Как раз перед отъездом она вела одно дело о наследстве. К ней обратилась женщина, Анастасия, которой моя мама помогла получить по наследству квартиру умершей тетки. Но жилплощадь не принесла этой Насте ни счастья, ни радости. Настя сидела у мамы на кухне, маленькими глоточками пила коньяк и рассказывала, стараясь оправдать себя. Мама к такому давно привыкла. Каждый человек пытается оправдать свои поступки, снять с себя вину – призрачную или реальную.

«Надо позвонить. Наверняка сидит рядом с телефоном и смотрит на часы. Никаких сил нет. Она ведь даже не вспомнит, что я звонила… Ладно, позвоню».

Настя взяла трубку и набрала номер. Тетка ответила тут же, как будто сидела рядом с телефоном.

– Здрасьте, теть Шур, это Настя, – наигранно весело сказала она.

– Здравствуй. – Тетка говорила холодно.

«Опять обиделась».

– Ну, как вы? – еще более задорно спросила Настя.

– Спасибо, хорошо.

Настя наизусть знала, что стоит за этим «спасибо, хорошо». Тетка обычно звонила по утрам, но иногда специально пропускала дни. Это означало, что Настя сама должна была позвонить и справиться о здоровье. Утром Настя замоталась и посмотрела на часы, когда было уже два часа пополудни. С точки зрения тетки, это означало, что Насте на нее глубоко наплевать и что тетка могла двадцать пять раз с утра окочуриться, а племянница и в ус не дует.

Настя знала – тетка панически боится умереть в одиночестве. Боится, что ее найдут дня через три, когда из квартиры начнет попахивать. Так случилось с ее соседкой – ту нашли к вечеру. Правда, у соседки была собака, которая целый день выла, скребла дверь, вот соседи и не выдержали. А у тетки даже собаки не было. Правда, одно время она всерьез собиралась ее завести и даже интересовалась породами. Проблема была в том, что тетке не нужен был друг и теплое существо рядом. Она терпеть не могла животных, откровенно говоря. Ей нужна была собака, которая бы не ела, не гадила, не линяла, не лаяла и была натаскана на трупный запах. Натаскивают же собак на наркотики. Такой породы не нашлось, поэтому тетка каждый день обзванивала трех человек, которые, по ее замыслу, должны были ее похоронить и могли быть заинтересованы в наследстве.

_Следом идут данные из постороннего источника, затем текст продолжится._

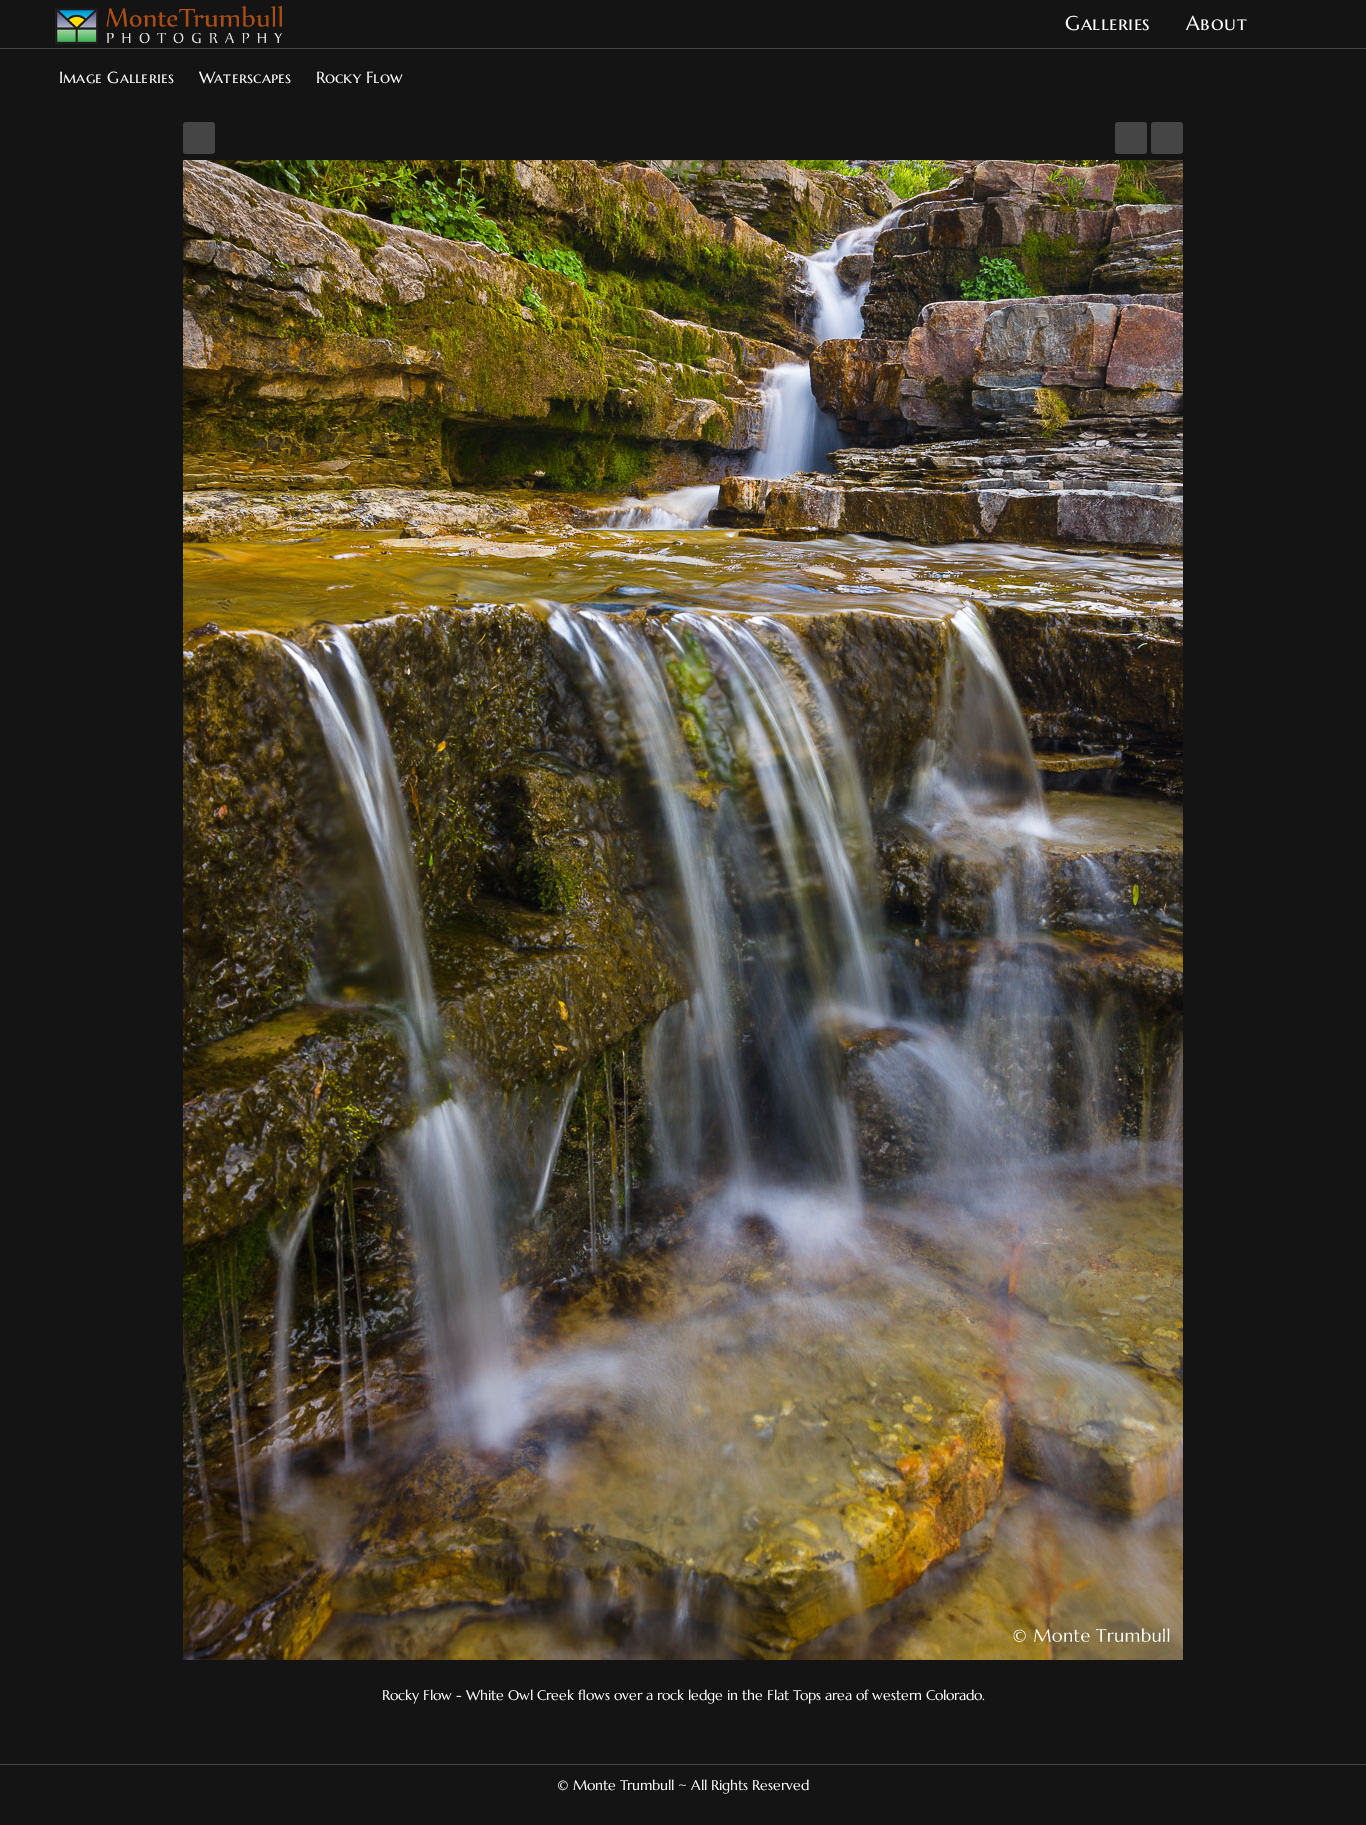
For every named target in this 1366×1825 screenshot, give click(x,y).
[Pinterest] (675, 1808)
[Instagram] (691, 1808)
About (1217, 23)
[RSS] (707, 1808)
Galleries (1107, 23)
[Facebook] (659, 1808)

Одной из них была Настя – хоть и седьмая вода на киселе, но все же родная кровь, двоюродная племянница. Тетка, страдающая периодическими провалами в памяти, считала ее молоденькой вертихвосткой, не очень умненькой, но пробивной особой, которая «не пропадет в жизни». На самом деле Настя была сорокалетней усталой женщиной, у которой не было ничего – ни любимой работы, ни детей, ни мужа. Она жила в однокомнатной квартирке с ширмой. За ширмой жила мама с Альцгеймером. Настю она не узнавала последние года два. Эти два года у Насти слепились в один бесконечный, тяжелый день. Мать кричала, когда она к ней подходила. Кричала и сбрасывала ее руки со своих. Для Насти это было самым тяжелым – уговорить мать не кричать.

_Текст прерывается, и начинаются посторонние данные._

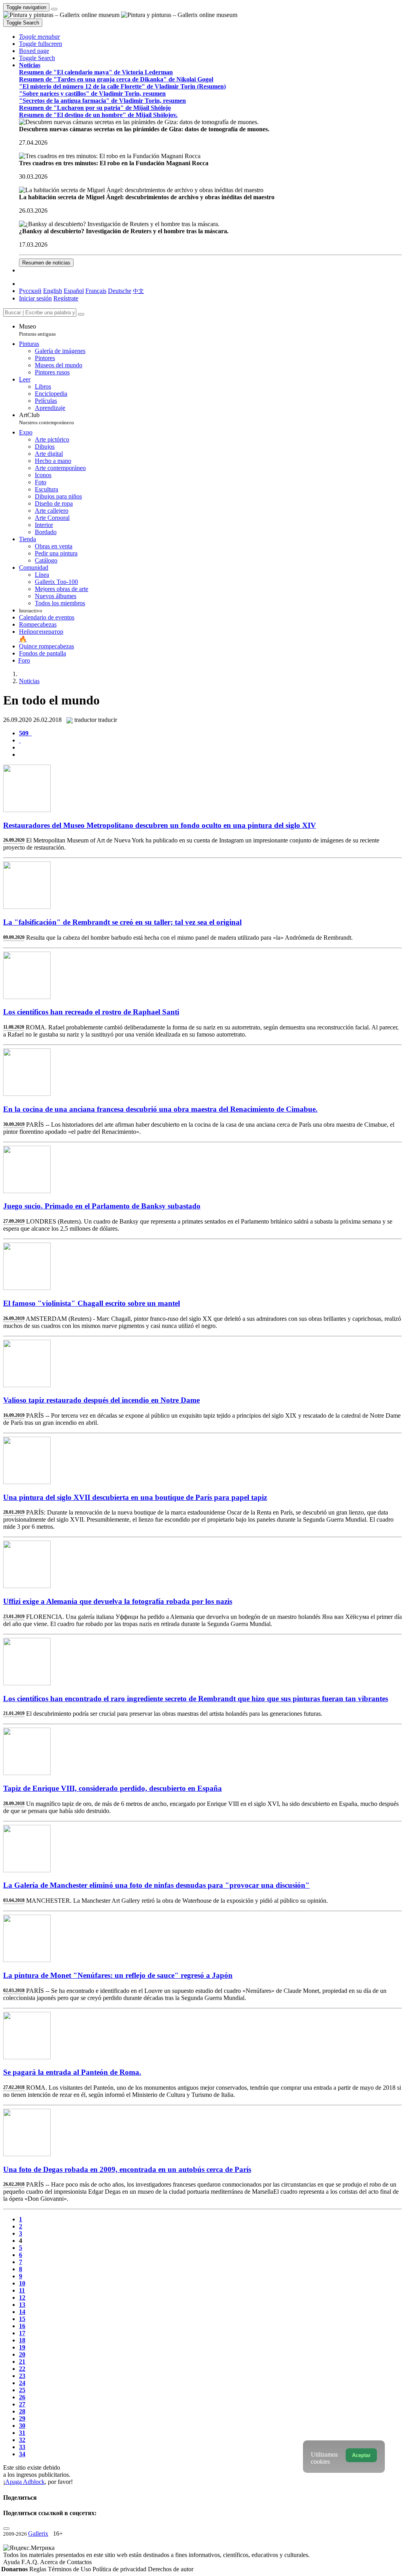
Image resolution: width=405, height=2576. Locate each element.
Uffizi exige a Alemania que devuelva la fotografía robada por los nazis (117, 1601)
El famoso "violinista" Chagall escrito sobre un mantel (91, 1303)
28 (22, 2411)
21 (22, 2361)
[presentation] (210, 747)
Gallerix (38, 2533)
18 (22, 2340)
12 (22, 2297)
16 (22, 2326)
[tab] (25, 733)
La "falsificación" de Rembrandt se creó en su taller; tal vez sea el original (122, 922)
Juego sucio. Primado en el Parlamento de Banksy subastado (102, 1206)
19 (22, 2347)
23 (22, 2375)
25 (22, 2390)
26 (22, 2397)
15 (22, 2318)
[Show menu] (54, 9)
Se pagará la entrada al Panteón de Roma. (72, 2072)
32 (22, 2439)
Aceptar (361, 2455)
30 (22, 2425)
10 (22, 2283)
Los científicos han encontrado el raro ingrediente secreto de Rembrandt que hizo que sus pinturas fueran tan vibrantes (195, 1698)
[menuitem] (138, 290)
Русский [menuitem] (30, 290)
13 (22, 2304)
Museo (37, 330)
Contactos (79, 2562)
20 (22, 2354)
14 (22, 2311)
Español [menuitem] (74, 290)
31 (22, 2432)
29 (22, 2418)
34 (22, 2454)
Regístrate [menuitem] (65, 298)
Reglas (38, 2569)
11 (22, 2290)
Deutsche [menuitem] (119, 290)
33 (22, 2447)
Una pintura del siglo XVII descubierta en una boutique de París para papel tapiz (135, 1497)
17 (22, 2333)
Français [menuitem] (95, 290)
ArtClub (46, 418)
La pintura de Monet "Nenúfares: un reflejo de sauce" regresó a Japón (118, 1975)
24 (22, 2383)
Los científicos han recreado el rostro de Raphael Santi (91, 1012)
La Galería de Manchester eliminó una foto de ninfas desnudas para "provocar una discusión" (156, 1885)
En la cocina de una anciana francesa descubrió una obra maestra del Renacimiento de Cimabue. (160, 1109)
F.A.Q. (30, 2562)
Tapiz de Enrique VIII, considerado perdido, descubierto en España (112, 1788)
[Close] (81, 314)
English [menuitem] (52, 290)
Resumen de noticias (46, 263)
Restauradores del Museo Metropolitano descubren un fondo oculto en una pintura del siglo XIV (159, 825)
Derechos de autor (170, 2569)
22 (22, 2368)
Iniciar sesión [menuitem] (35, 298)
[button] (39, 36)
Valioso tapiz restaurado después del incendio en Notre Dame (101, 1400)
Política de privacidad (120, 2569)
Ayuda (12, 2562)
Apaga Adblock (25, 2481)
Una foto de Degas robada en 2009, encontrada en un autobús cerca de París (127, 2169)
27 (22, 2404)
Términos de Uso (70, 2569)
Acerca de (53, 2562)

– Завещание сегодня заверила у нотариуса, хлеба купила и простокваши, – рассказывала тетка.

Настя почти не слушала:

– А?

– Завещание, говорю, на квартиру. Брат приезжал с женой, я им сразу и показала бумагу, чтобы они знали, – продолжала тетка.

– А почему не мне? – вырвалось у Насти.

Тетка этого не услышала.

– Они живут на одну пенсию, а пенсии сейчас… Жена у него приличная женщина. Окна мне помыла один раз. Плохо, конечно, разводами, я лучше мою, но помыла же!

Настя дослушала теткин монолог и положила трубку. «Она странная все-таки. Этому брату – семьдесят пять, не сегодня-завтра – инфаркт. Инсульт уже был. Зачем им квартира?»

Настя не успела додумать эту мысль – мать в комнате закричала. Настя кинулась, обняла ее. Мать срывала Настины руки и металась по кровати.

– Мама, мама, тихо, это я, – уговаривала ее Настя.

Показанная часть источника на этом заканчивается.